The good news, however, is that were the RIAA to take its ever-so-powerful legal arm and sue you, or the website, or Al Gore, for inventing the Internet, that unless they can prove that the sued parties violated copyrights with the intent to cause them economic harm, then the most money they can get is actual damages, not punitive damages. Which would probably be about twenty bucks. Plus legal fees.
Of course, who knows how much they’d claim in legal fees…
And, finally, FWIW:
What the world needs now,
Is another death metal thrash band
Like I need a hole in my head.
Apologies to Cracker.
Thanks.
As far as I know I am not being prosecuted for copyright infringment. The fact is I rarely use Kazaa or any other P2P program because I am afraid of what some lengths people will go to to get their jollies. I literally have thousands of CD’s and spend a good deal of time and money collecting them. One of the things I most enjoy is reading the liner notes and the art work.
I enjoy putting a lot of music on my computer so that I can listen while I surf and also make mix discs and such for my car or whatever.
I am still pissed that both evilhanz and reality chuck took it upon themselves to call me to task on even having kazaa on my computer.
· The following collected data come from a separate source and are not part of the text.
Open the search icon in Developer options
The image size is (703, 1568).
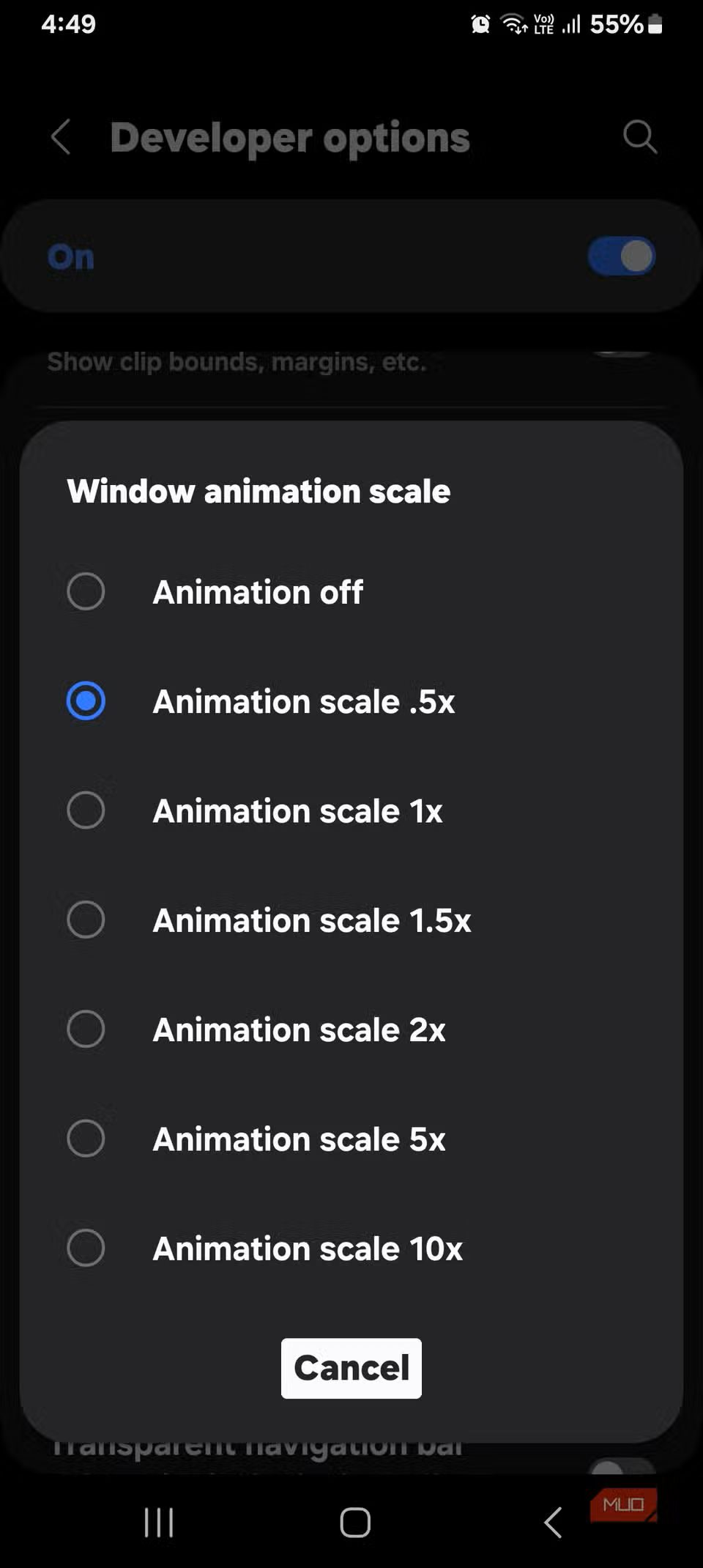click(x=639, y=136)
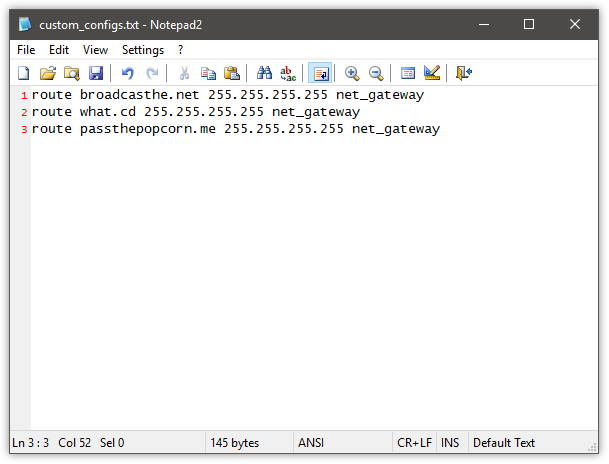609x464 pixels.
Task: Click the Exit door toolbar button
Action: click(463, 73)
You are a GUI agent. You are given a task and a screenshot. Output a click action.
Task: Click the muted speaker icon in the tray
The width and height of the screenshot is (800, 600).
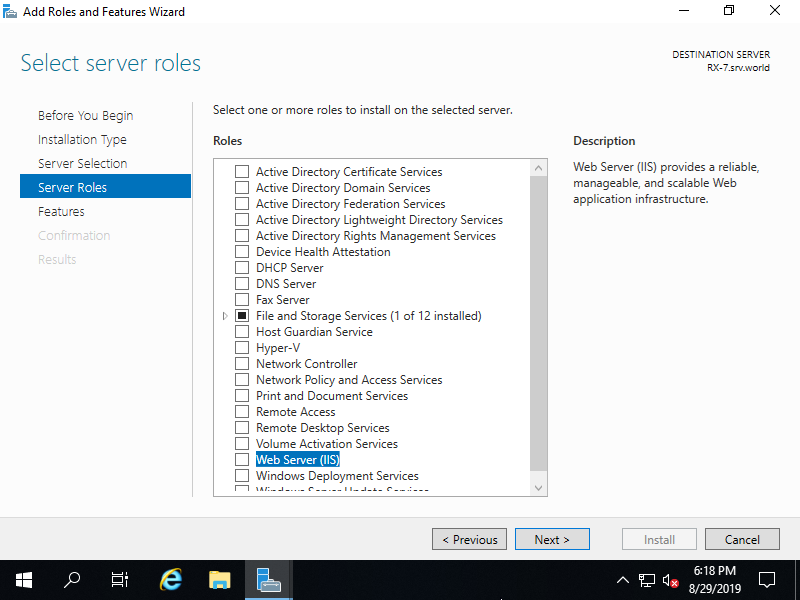671,580
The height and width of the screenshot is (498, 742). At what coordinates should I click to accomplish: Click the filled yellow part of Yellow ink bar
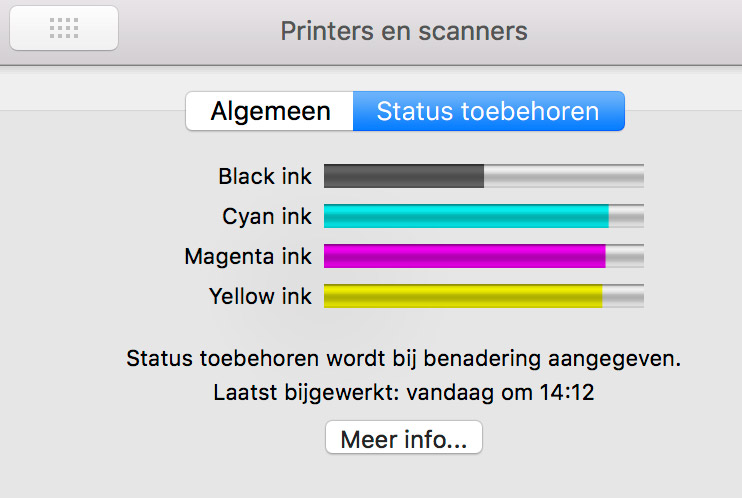click(462, 296)
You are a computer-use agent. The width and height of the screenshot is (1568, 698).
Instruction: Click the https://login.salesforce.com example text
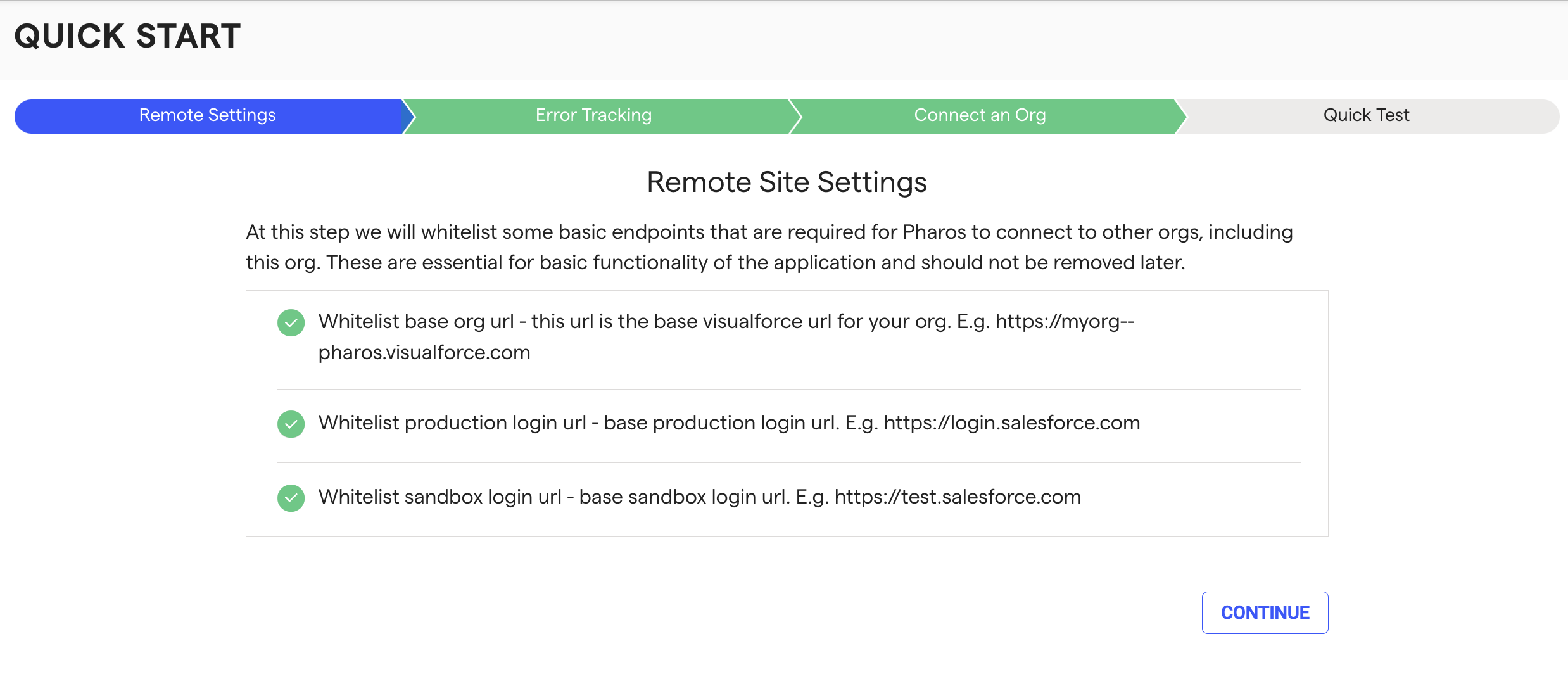point(1012,423)
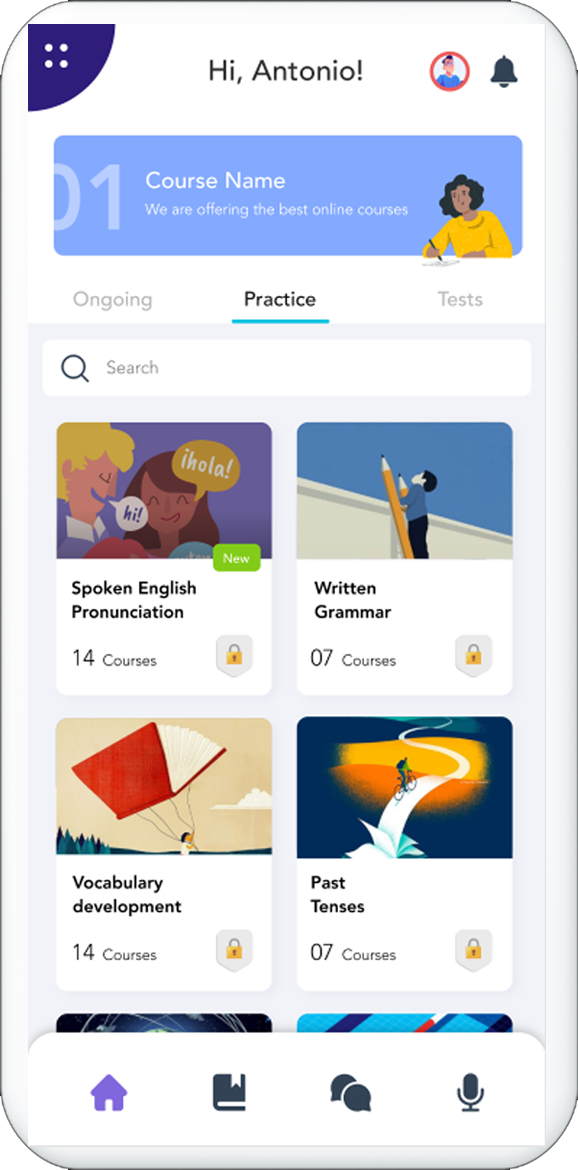Open the Spoken English Pronunciation course image
578x1170 pixels.
click(x=164, y=491)
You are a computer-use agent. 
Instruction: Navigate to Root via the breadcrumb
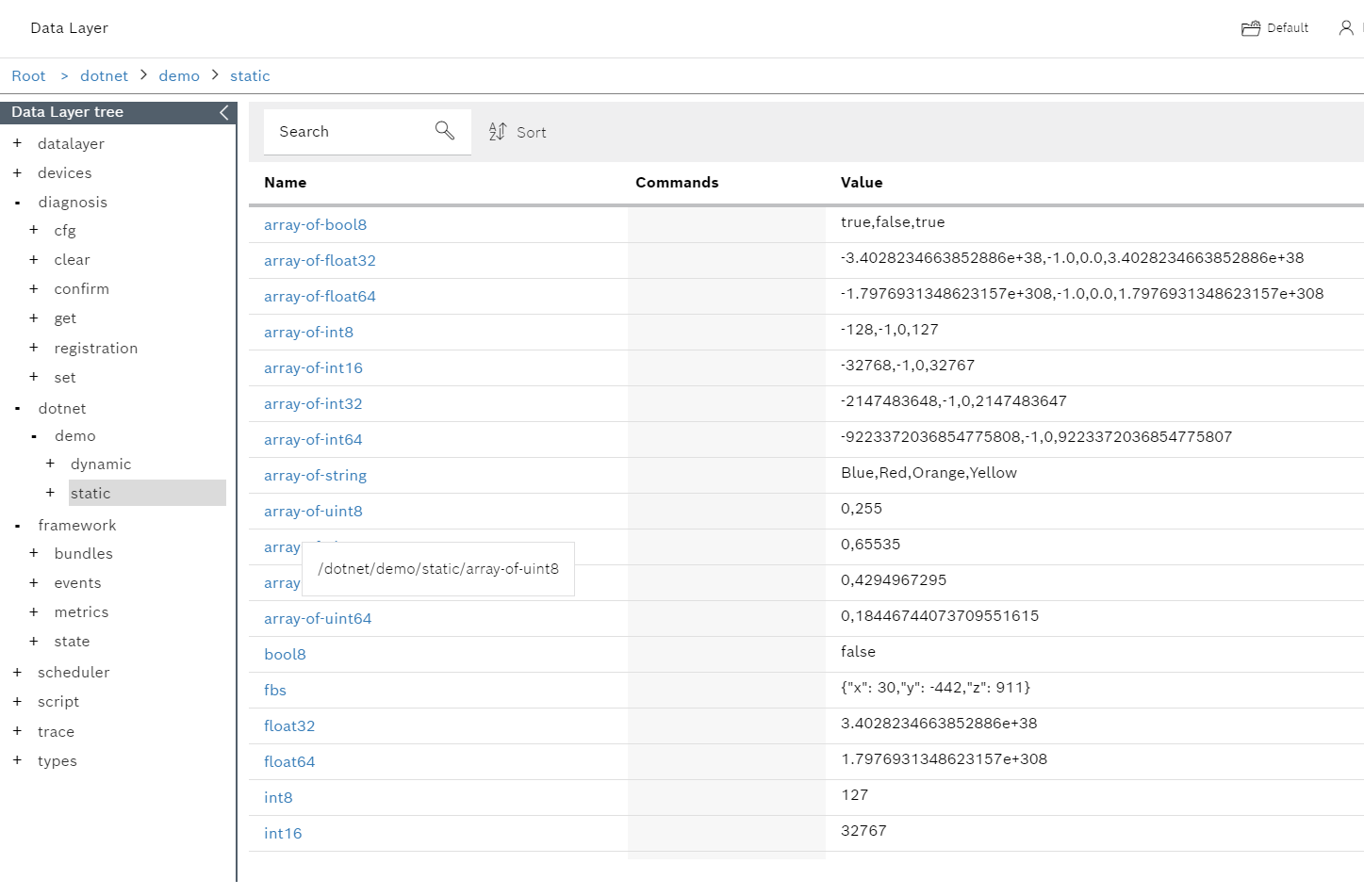[x=28, y=75]
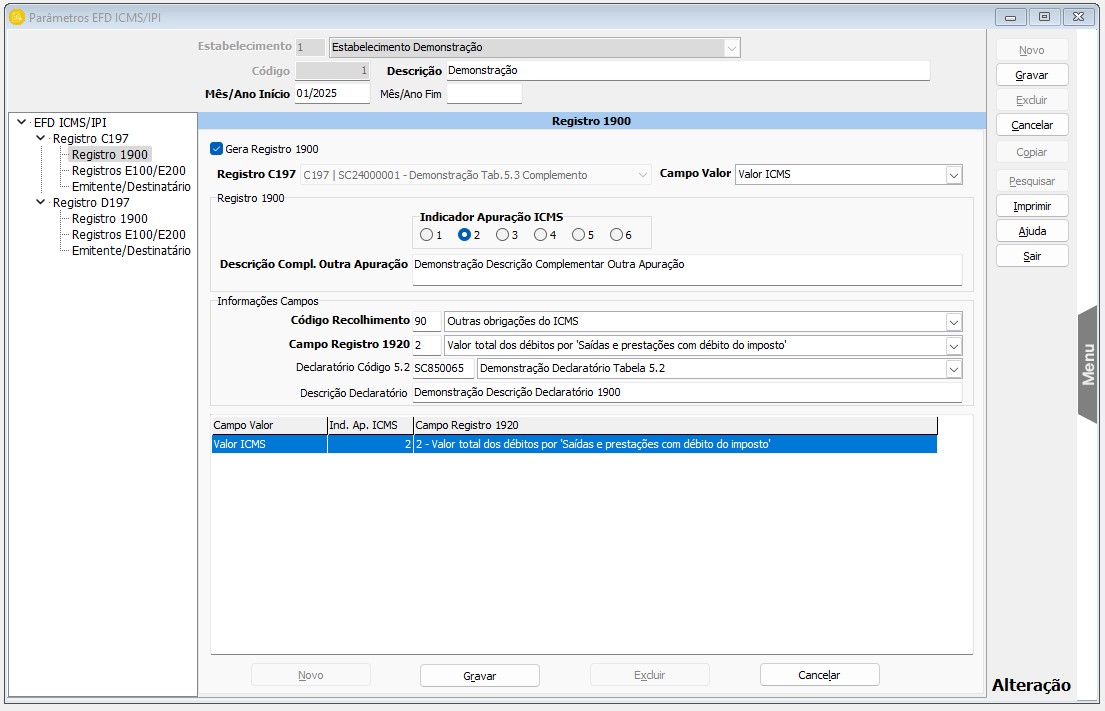Image resolution: width=1105 pixels, height=711 pixels.
Task: Open Declaratório Código 5.2 dropdown
Action: [952, 369]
Fuck both them up the ass with a rusty sledghammer.
I have been unable to get my pc back up even with a boot disc or system restore disk. I keep getting non-valid system disk message. I am posting from the library now and am going to take my puter in to the repair shop to see if they can get it to boot. Norton had already quarantined all the infected files, but wouldn’t boot afterward. Perhaps somethings can be salvaged.
So what I’m only out about $50 and 20 gigs of files. I hope someone may be able to derive some small amount of joy in that.
<sigh> And I was hoping that someone was going to complain about how we shouldn’t find joy and hapiness when someone gets a unexpected groinal injury
If you’re system isn’t even recognizing the current HD you may have to buy a new HD and get your system up and running on that, then quarentine that and try repairing the virus infected one.
This reminds me that I need to renew my norton subscription. Must protect my porn.
Oh yeah, and for people who bitch about mp3’s and what not being illegal and taking money from the reccord companies/artists…
Artists: Get better agents to negotiate your contracts!
Recording industry: STOP PAYING thousdands of dollars per song to get them played on the radio!!! (Good NPR piece on this from last friday?)
I’ve recorded every CD I have as an MP3. What takes up a nice chunk of space in my room takes up not even 3 gigs on my computer. A Nomad Jukebox holds 6 gigs. When I want access to 90+ hours of music, do you think im going to lug around over 100 cds?
And how about an end to disc swapping? Who needs the lag time of a 100-disc changer when you’ve got WinAmp running your 90+ hour playlist on shuffle?
The RIAA can suck it. Evolve or die. Look at what the movie industry did with DVD. They took advantage of a new format, and I buy far more DVDs than I ever bought VHS movies.
If you want to stop piracy fine. But not at the expense of fair use.